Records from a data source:
[Start of section]

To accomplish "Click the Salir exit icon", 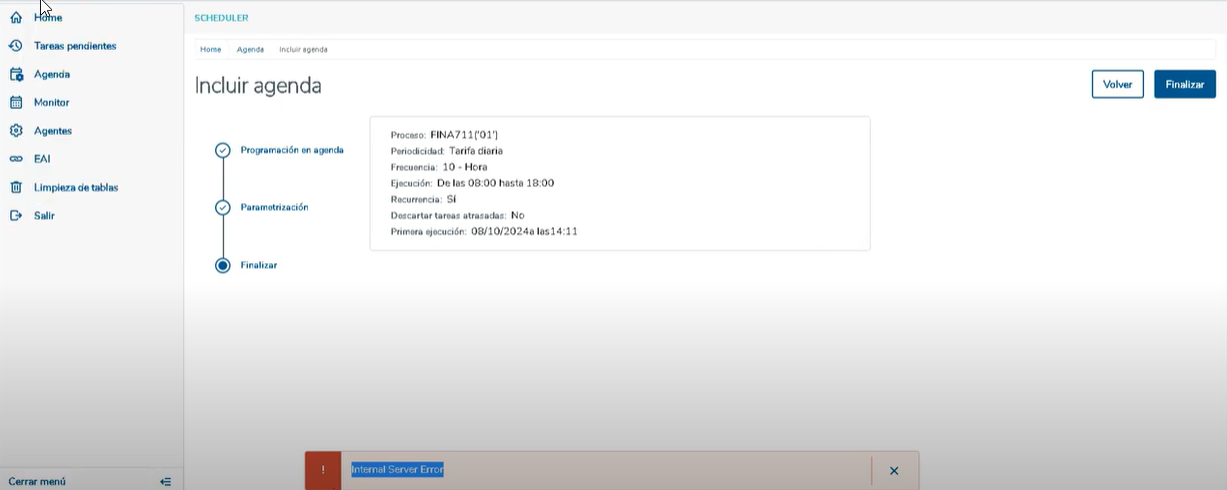I will coord(16,215).
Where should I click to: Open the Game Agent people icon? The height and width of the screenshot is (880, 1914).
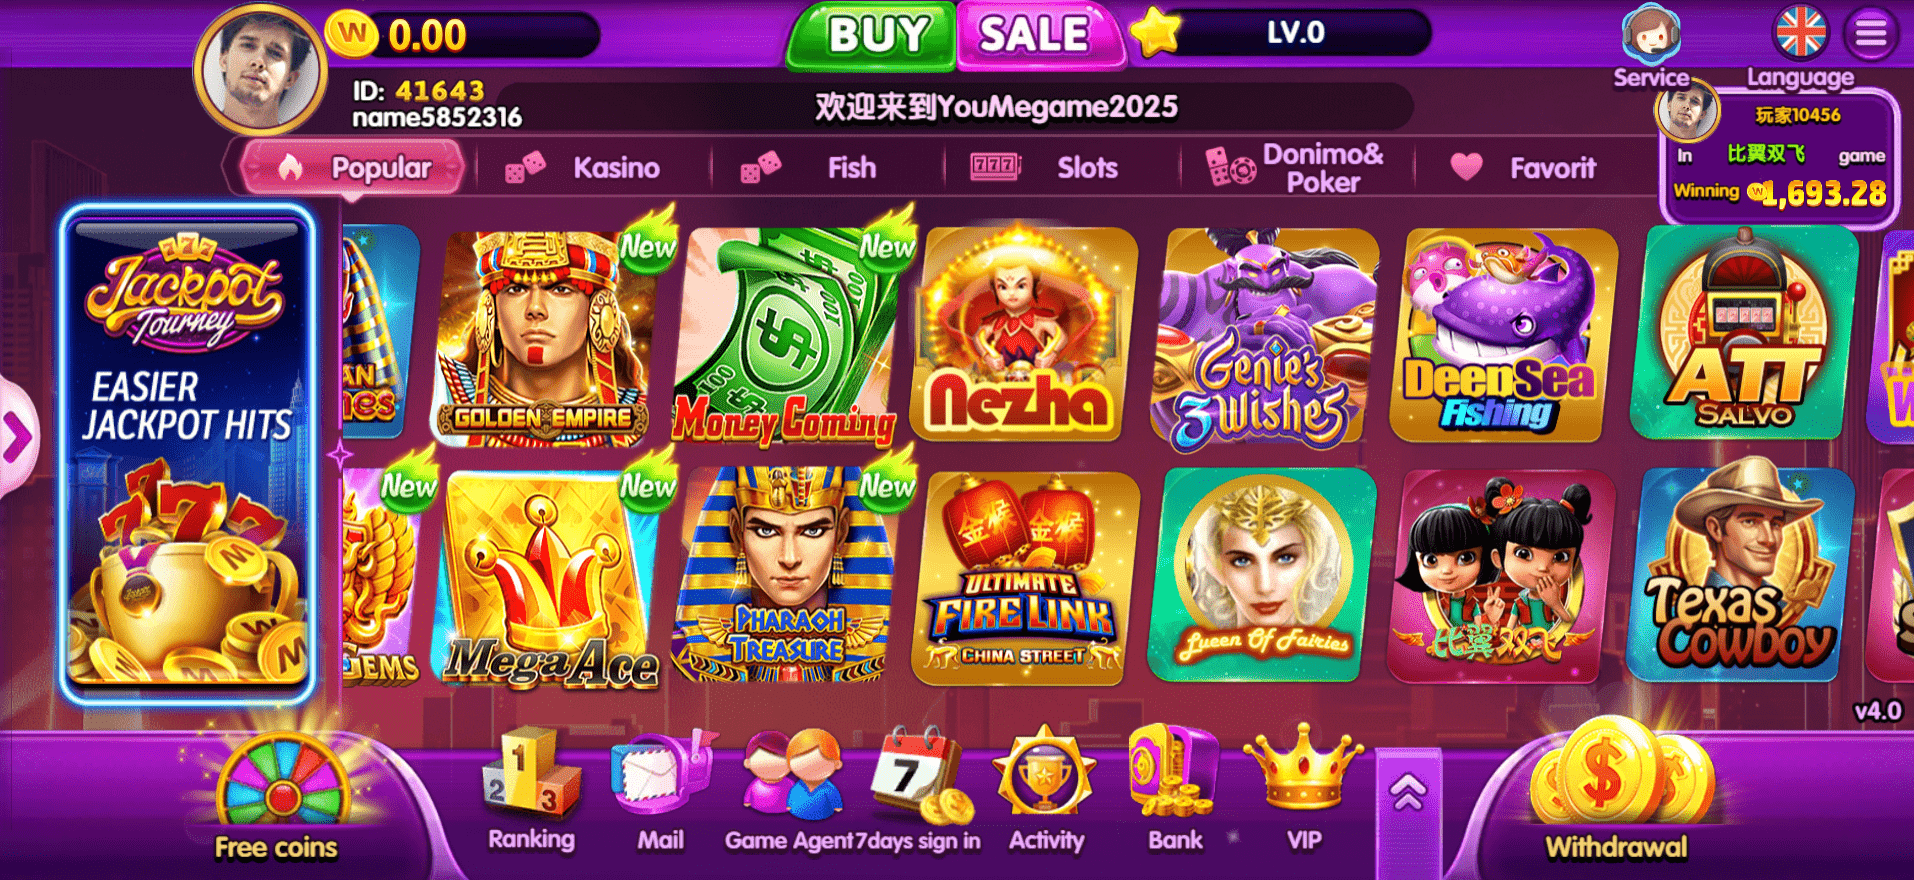791,775
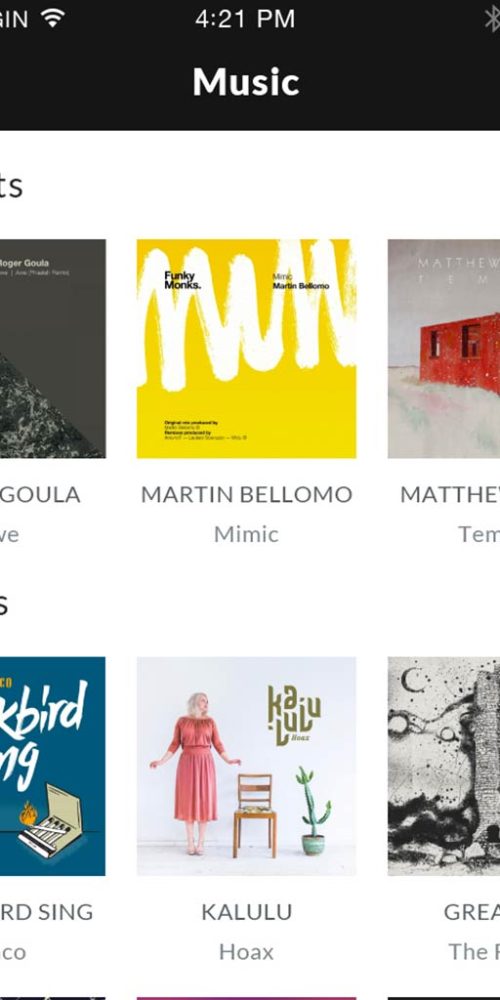The width and height of the screenshot is (500, 1000).
Task: Tap the GREA artist label
Action: pos(472,912)
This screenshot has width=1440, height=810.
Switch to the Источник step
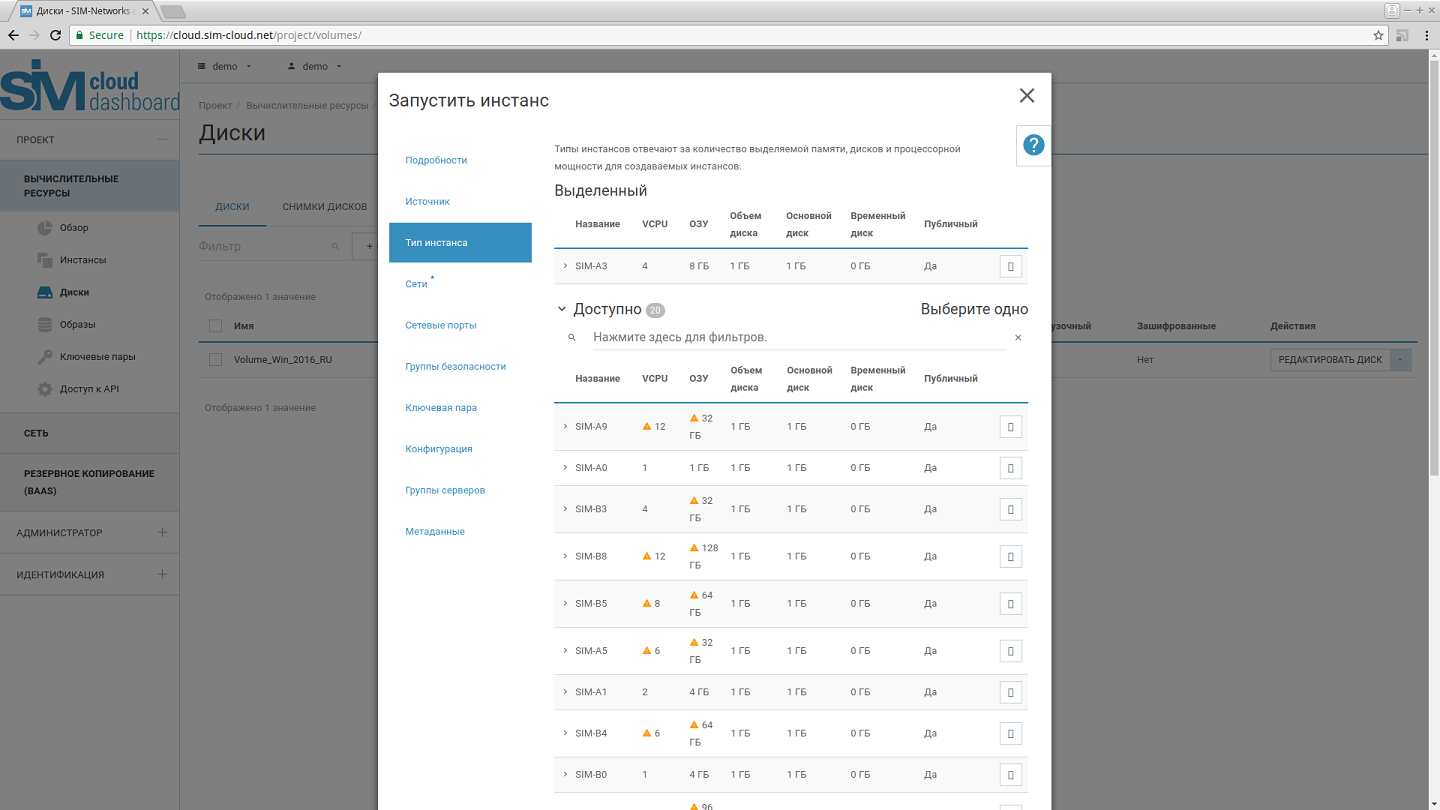[427, 201]
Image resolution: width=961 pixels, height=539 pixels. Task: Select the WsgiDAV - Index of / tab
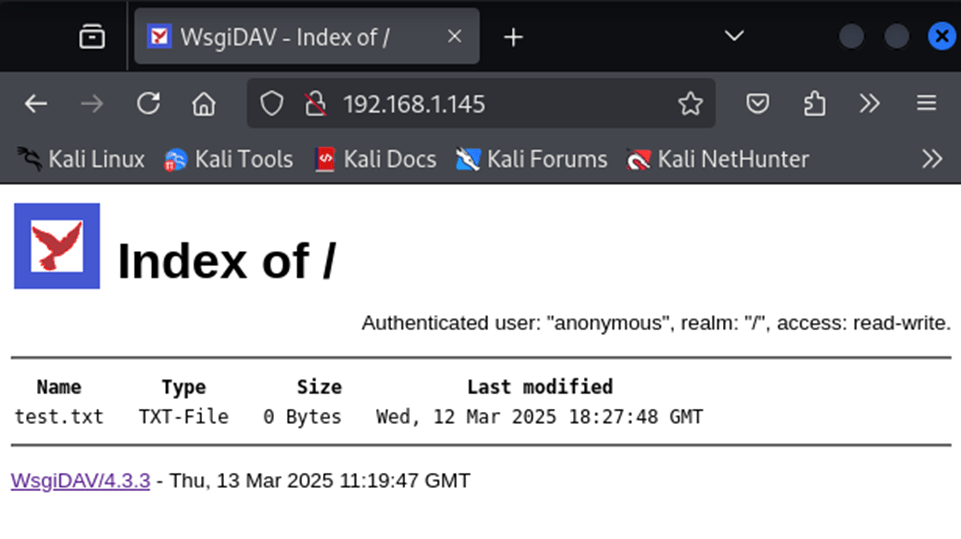coord(285,37)
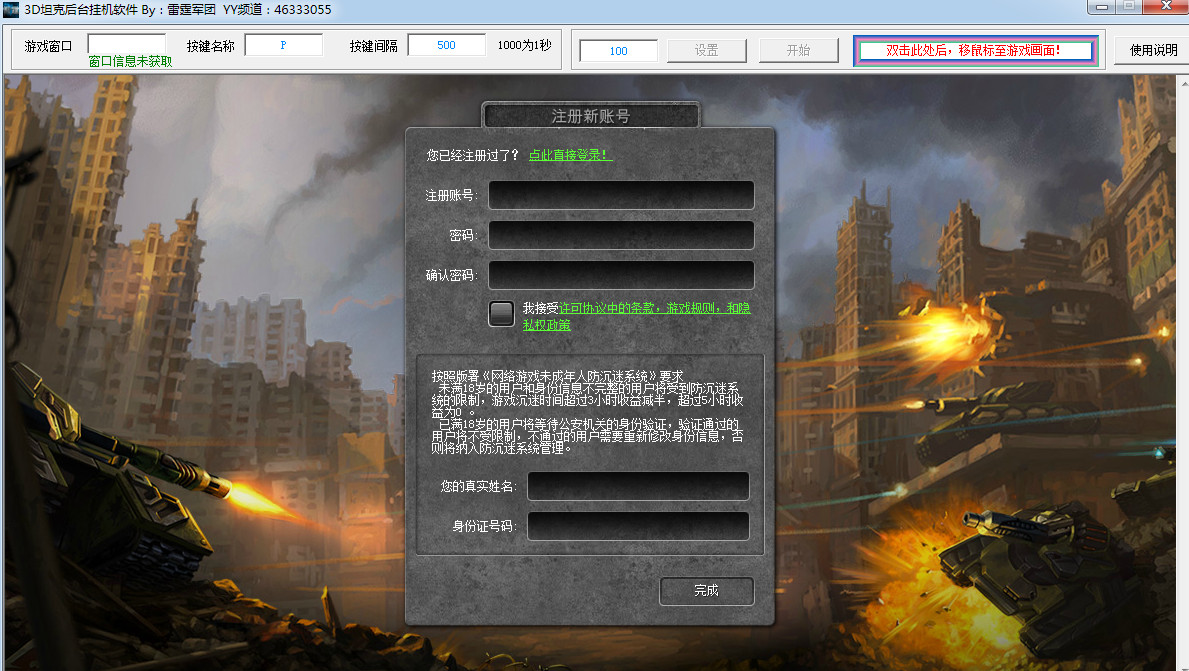Click the 注册账号 registration account field
Screen dimensions: 1189x671
(621, 195)
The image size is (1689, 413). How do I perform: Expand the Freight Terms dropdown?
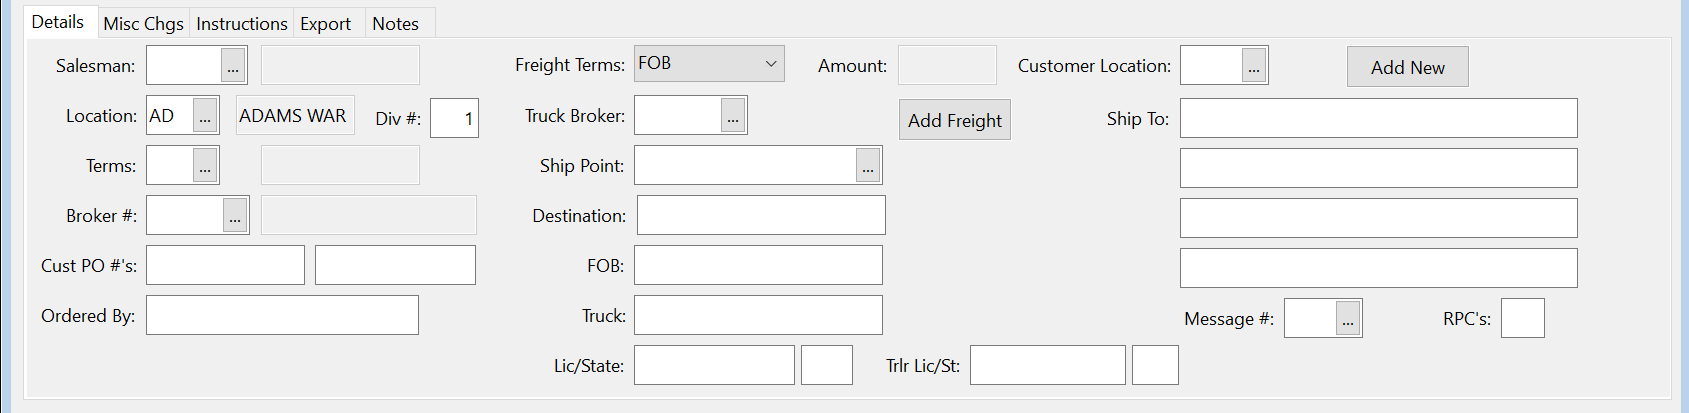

[End of section]

Your objective:
The answer is the run of lines from the one with "Switch to the Источник step" through the final line of the data, copied exactly, and nothing else; no pictures.

Answer space:
Switch to the Источник step
[427, 201]
Image resolution: width=961 pixels, height=539 pixels. Task: Select the WsgiDAV - Index of / tab
coord(285,37)
Click the 注册账号 registration account field
Screen dimensions: 1189x671
(621, 195)
The image size is (1689, 413). How do I perform: Expand the Freight Terms dropdown?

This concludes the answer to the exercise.